Before he knew about his cancer returning, Jim wrote in the March 26, 2020, Wanderer about modern death while the early stages of the coronavirus pandemic had people worried:
“Modern-day people, immersed in a Godless culture, tend to react with shock, disbelief, and unbridled grieving. How could it be that they have a terminal illness or that a loved one has died? Denial, Anger, Bargaining, Depression, Acceptance — has it always been like this?
“One could wonder if there was such shock, disbelief, and grief in the fourteenth century. Or rather, was there more of a quiet and relatively peaceful resignation like Job’s, that the Lord had given, the Lord had taken away, and blessed be the name of the Lord — His will be done.

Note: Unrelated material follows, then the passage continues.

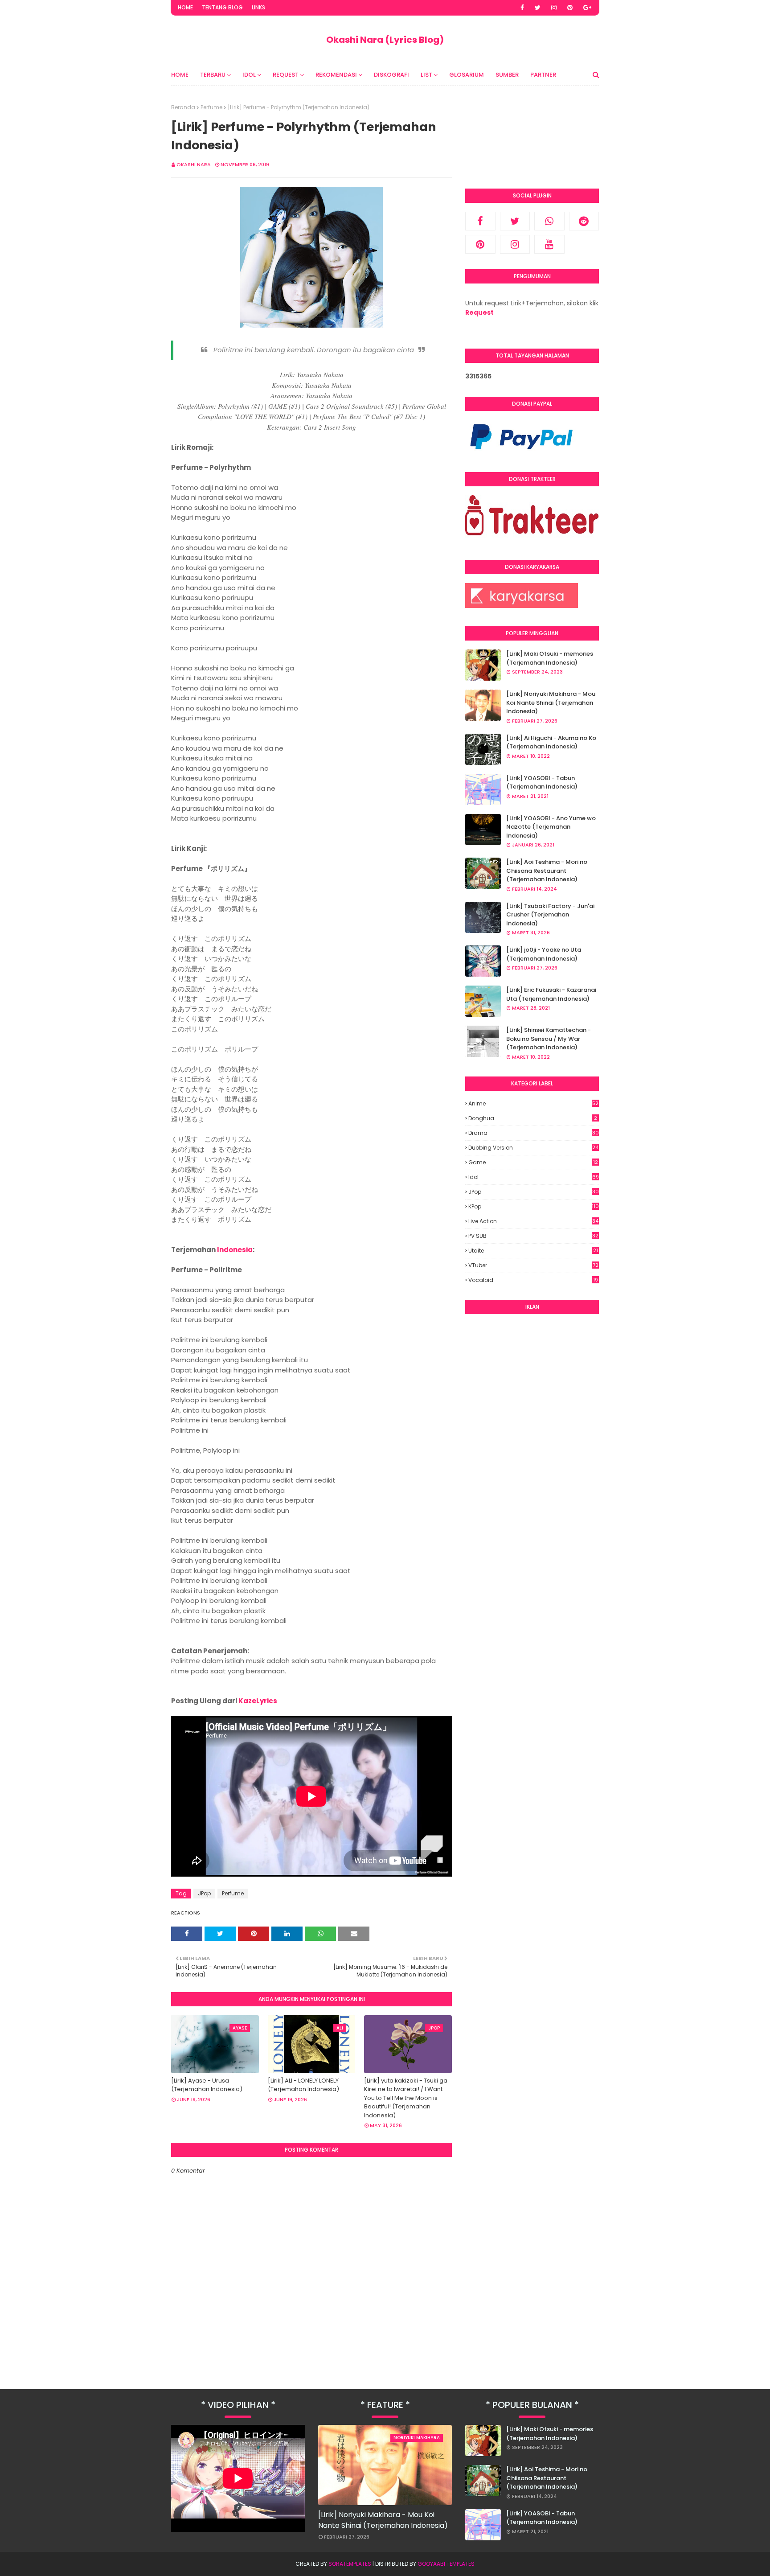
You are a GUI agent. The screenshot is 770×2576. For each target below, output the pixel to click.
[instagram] (554, 7)
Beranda (183, 107)
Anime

“We all, then and now, are in God’s hands. None of what swirls around us — plague, or otherwise — happens without His keen awareness. If we do not survive whatever it is, He is there with welcoming arms. May we attain the spiritual maturity of our ancestors, contented with the life we’ve had and with a happy accommodation of our sooner or later mortality.”

Hopes To Help

In this last of his articles, Jim wrote on April 22, 2021:
“I’ve wondered if some afternoon or early morning I’ll just ‘fly away’ or if the trip is going to be involved, complicated, or painful and more than simply laying down my head and closing my eyes for the last time. I keep going back to the Spartan soldiers who needn’t concern themselves about the water temperature if they are required to march through the river anyway.
“Someday anyway and one way or another, I’ll be on the other side of this thing, I hope looking down benignly on the rest of humanity. I hope I can be of help.”